Kafka Connect in ADS
Connection
After addition and installation of the Kafka Connect service as part of an ADS cluster, you can connect to Kafka Connect using the host where the Kafka Connect Worker component is located, and the port specified as the rest.port parameter (default 8083
) in the connect-distributed.properties group on the configuration page of the Kafka Connect service.
Kafka
In ADS, the Kafka Connect service can be installed only after installing the Kafka service. After installing Kafka Connect, the bootstrap.servers
parameter in the /etc/kafka-connect/config/connect-distributed.properties configuration file is automatically set to communicate with the Kafka broker, as well as other options for interaction between Kafka and Kafka Connect (for example, for internal Kafka Connect topics created in Kafka).
Schema Registry
The Schema Registry service, installed in ADS simultaneously with the Kafka Connect service, provides the ability to convert data from internal data types used by Kafka Connect into data in AVRO, PROTOBUF, or JSON format and vice versa.
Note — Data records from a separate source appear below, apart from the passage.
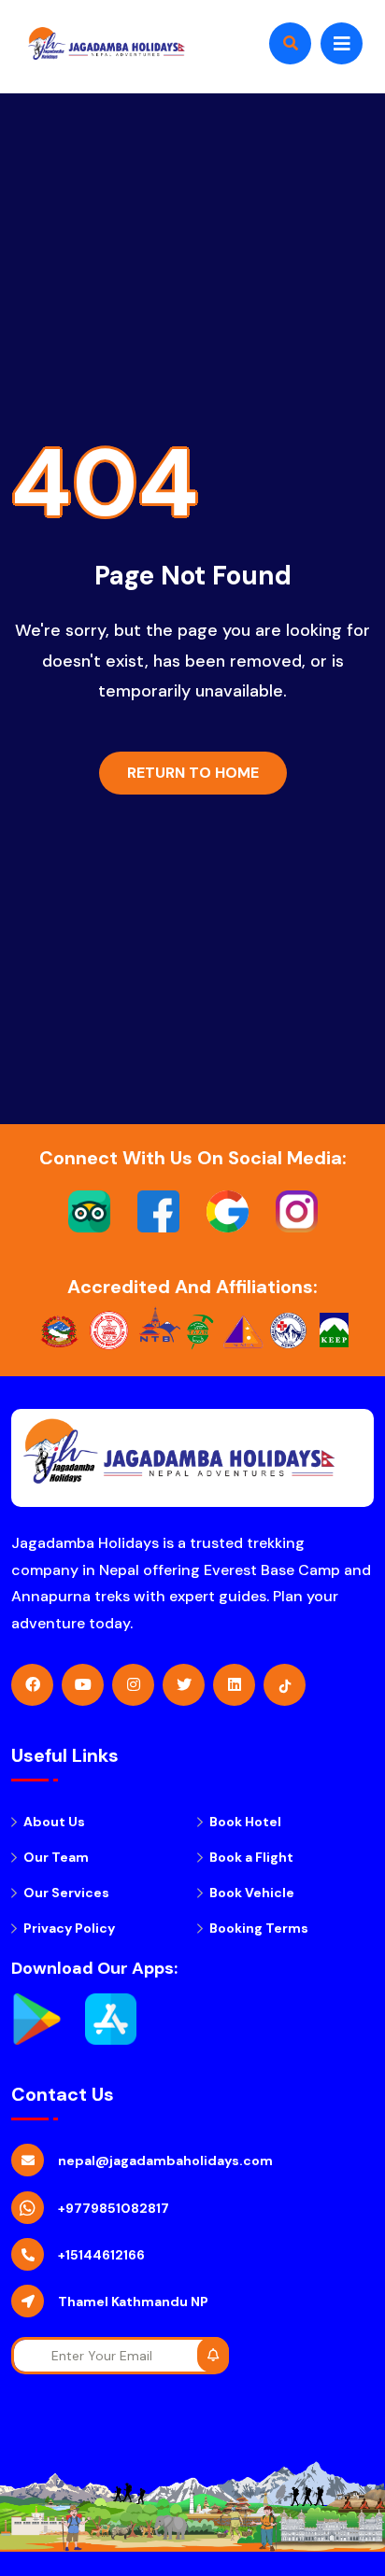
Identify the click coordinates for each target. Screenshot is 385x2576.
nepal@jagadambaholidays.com (165, 2160)
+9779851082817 (113, 2208)
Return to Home (193, 772)
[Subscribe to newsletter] (213, 2354)
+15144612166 (101, 2254)
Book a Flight (251, 1857)
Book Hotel (245, 1821)
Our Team (56, 1857)
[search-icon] (290, 43)
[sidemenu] (342, 43)
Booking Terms (258, 1928)
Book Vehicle (251, 1892)
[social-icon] (32, 1685)
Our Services (66, 1892)
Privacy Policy (69, 1928)
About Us (54, 1821)
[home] (101, 43)
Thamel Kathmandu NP (133, 2301)
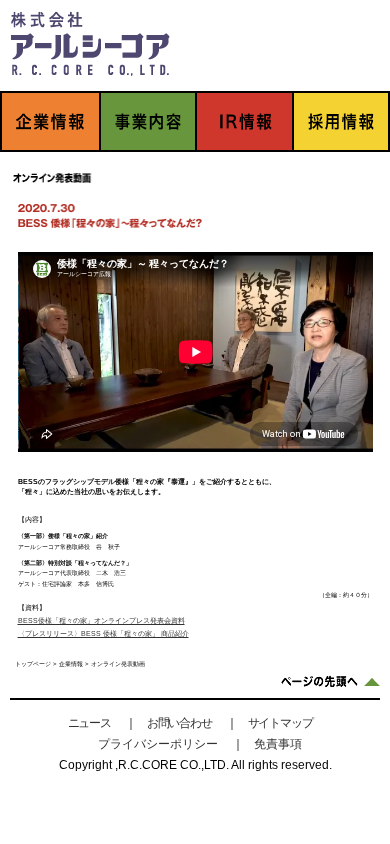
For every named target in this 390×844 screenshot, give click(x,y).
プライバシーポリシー (158, 744)
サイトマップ (280, 723)
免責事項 (278, 744)
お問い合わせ (179, 723)
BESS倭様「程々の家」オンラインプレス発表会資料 (101, 620)
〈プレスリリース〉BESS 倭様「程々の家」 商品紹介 (103, 633)
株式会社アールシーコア (90, 43)
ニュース (89, 723)
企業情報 (71, 664)
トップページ (33, 664)
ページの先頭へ (330, 681)
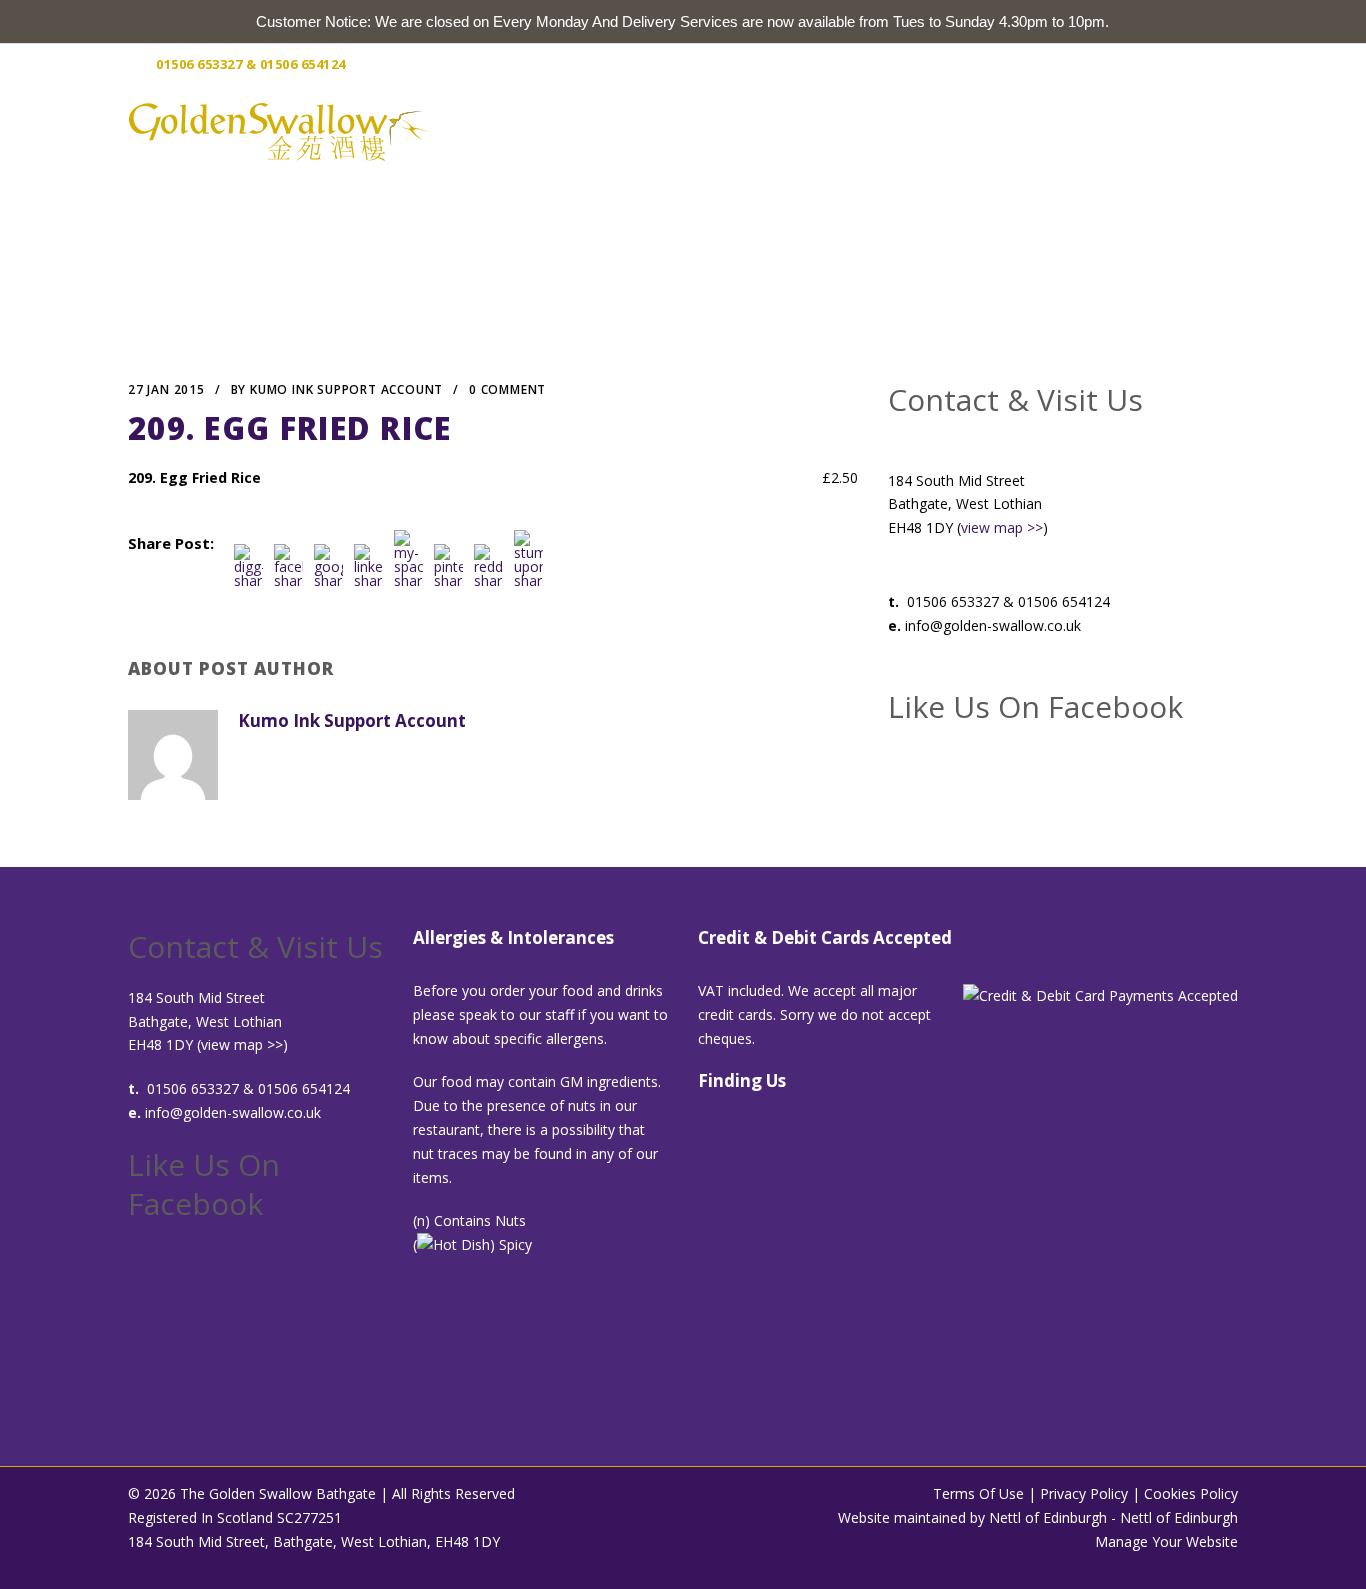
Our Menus (858, 130)
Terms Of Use (978, 1493)
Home (660, 130)
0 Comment (507, 389)
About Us (749, 130)
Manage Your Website (1166, 1541)
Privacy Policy (1084, 1493)
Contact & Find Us (1137, 130)
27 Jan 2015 (166, 389)
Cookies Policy (1191, 1493)
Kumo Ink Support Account (346, 389)
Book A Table (983, 130)
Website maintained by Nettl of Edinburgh (972, 1517)
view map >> (1002, 527)
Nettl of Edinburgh (1179, 1517)
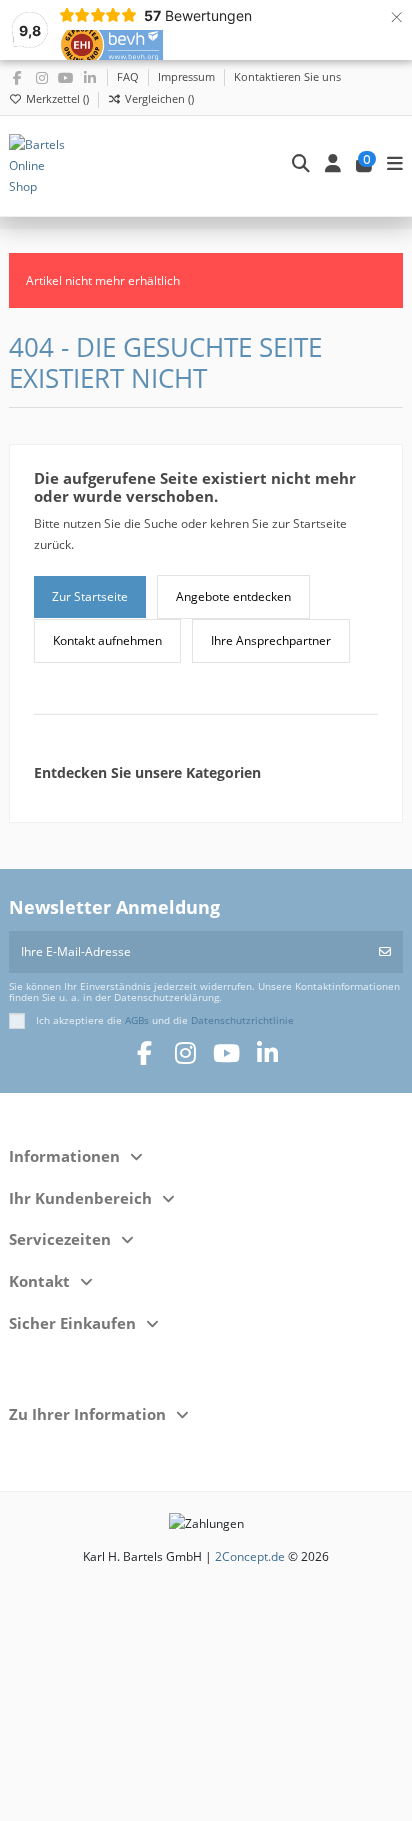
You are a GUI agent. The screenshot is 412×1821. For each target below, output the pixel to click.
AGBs (137, 1020)
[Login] (333, 166)
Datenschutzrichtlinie (242, 1020)
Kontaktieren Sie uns (287, 76)
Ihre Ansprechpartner (271, 640)
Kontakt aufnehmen (107, 640)
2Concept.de (250, 1556)
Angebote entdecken (233, 596)
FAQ (129, 76)
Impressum (188, 76)
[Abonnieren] (385, 952)
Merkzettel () (57, 98)
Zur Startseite (90, 596)
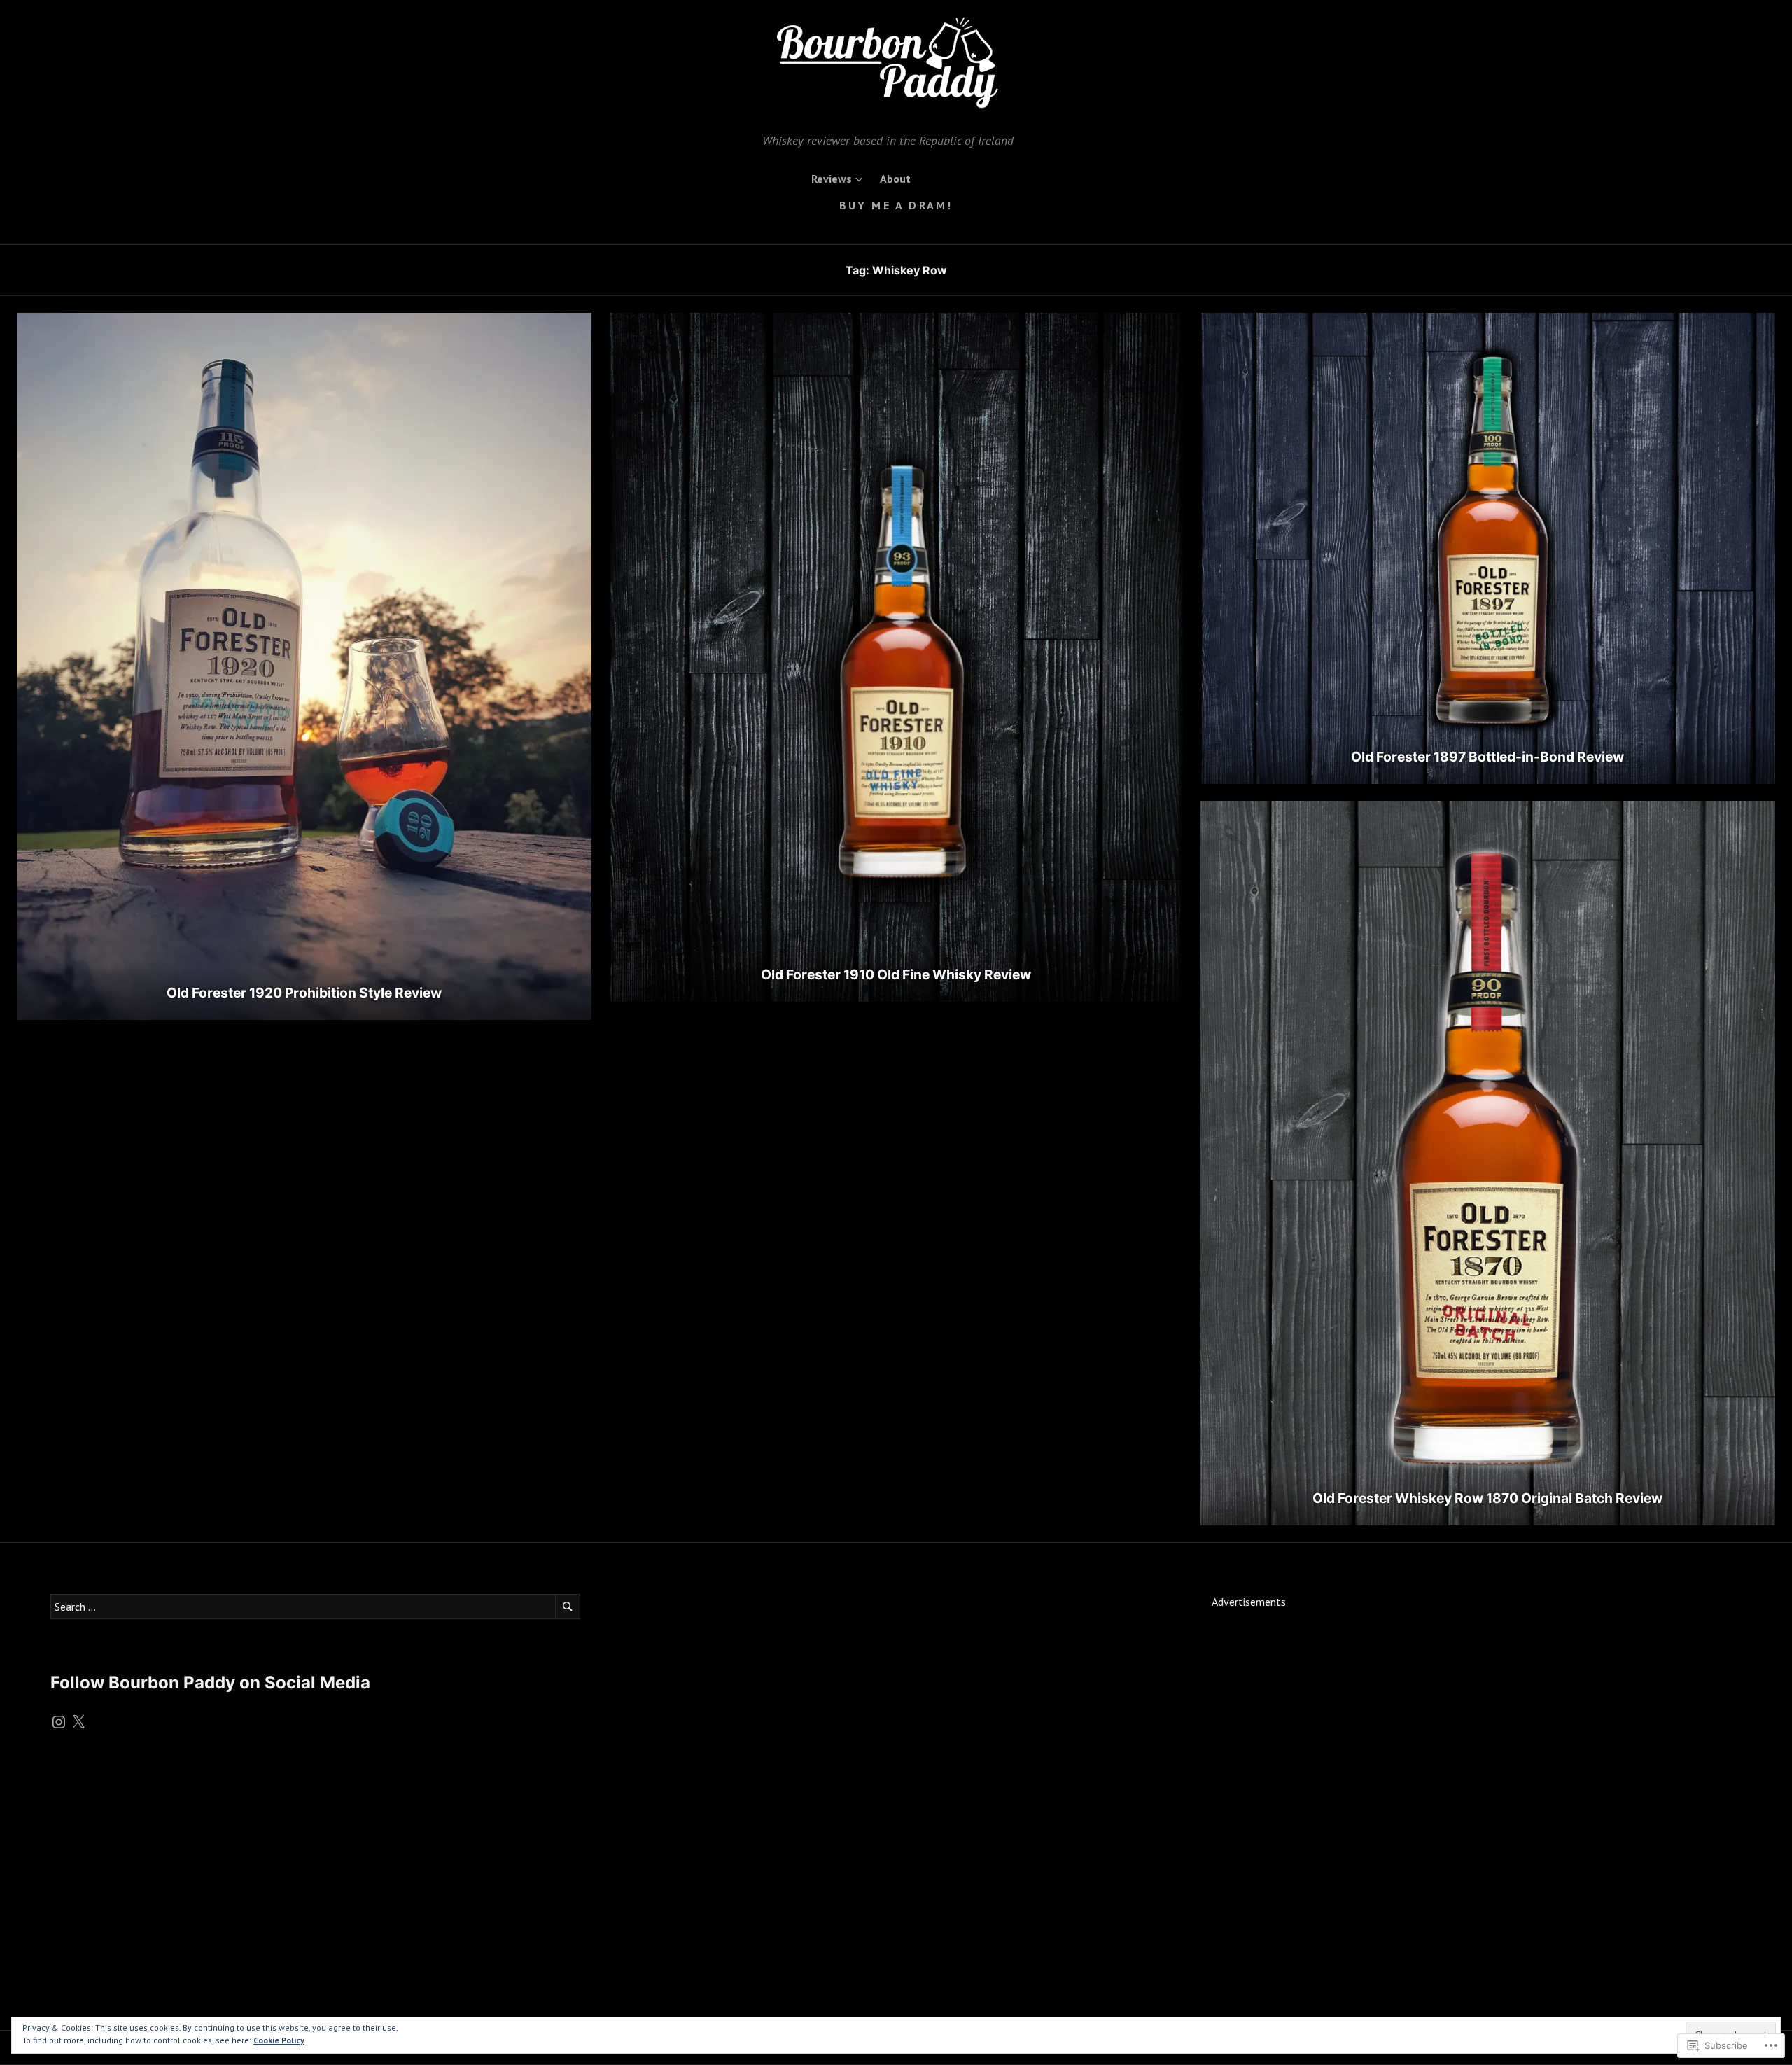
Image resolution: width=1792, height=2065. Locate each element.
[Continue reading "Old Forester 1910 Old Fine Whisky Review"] (895, 657)
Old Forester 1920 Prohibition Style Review (304, 992)
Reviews (831, 179)
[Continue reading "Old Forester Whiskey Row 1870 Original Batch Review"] (1487, 1163)
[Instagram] (58, 1722)
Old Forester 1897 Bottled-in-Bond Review (1487, 756)
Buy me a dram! (896, 205)
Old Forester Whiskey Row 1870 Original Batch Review (1487, 1498)
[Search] (567, 1606)
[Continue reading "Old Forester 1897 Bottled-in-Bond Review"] (1487, 548)
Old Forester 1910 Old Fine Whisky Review (896, 974)
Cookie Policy (278, 2040)
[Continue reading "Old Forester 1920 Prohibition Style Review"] (304, 666)
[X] (78, 1722)
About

For example, to work with data in AVRO format in the connect-distributed.properties configuration file, you should set a special AvroConverter as the key.converter
and/or value.converter
parameter, as well as for the key.converter.schema.registry parameter.url
and/or value.converter.schema.registry.url
set the Schema Registry server URL.
ksqlDB
The ksqlDB service, installed in ADS simultaneously with the Kafka Connect service, provides the ability to manage Kafka Connect connectors. Configuring the interaction between two services is performed on the side of the ksqlDB service. For more information, see ksqlDB overview.
Configure Kafka Connect
Configuring Kafka Connect parameters in the ADCM interface is performed on the configuration page of the Kafka Connect service.
To configure the parameters of the /etc/kafka-connect/config/connect-distributed.properties configuration file, set the Show advanced switch to active, expand the connect-distributed.properties node and enter new values for the parameters. To change Kafka Connect parameters that are not available in the ADCM interface, use the Add key,value field. Select Add property and enter the name of the parameter and its value.
After changing the parameters using the ADCM interface, restart the Kafka Connect service. To do this, apply the Restart action by clicking in the Actions column.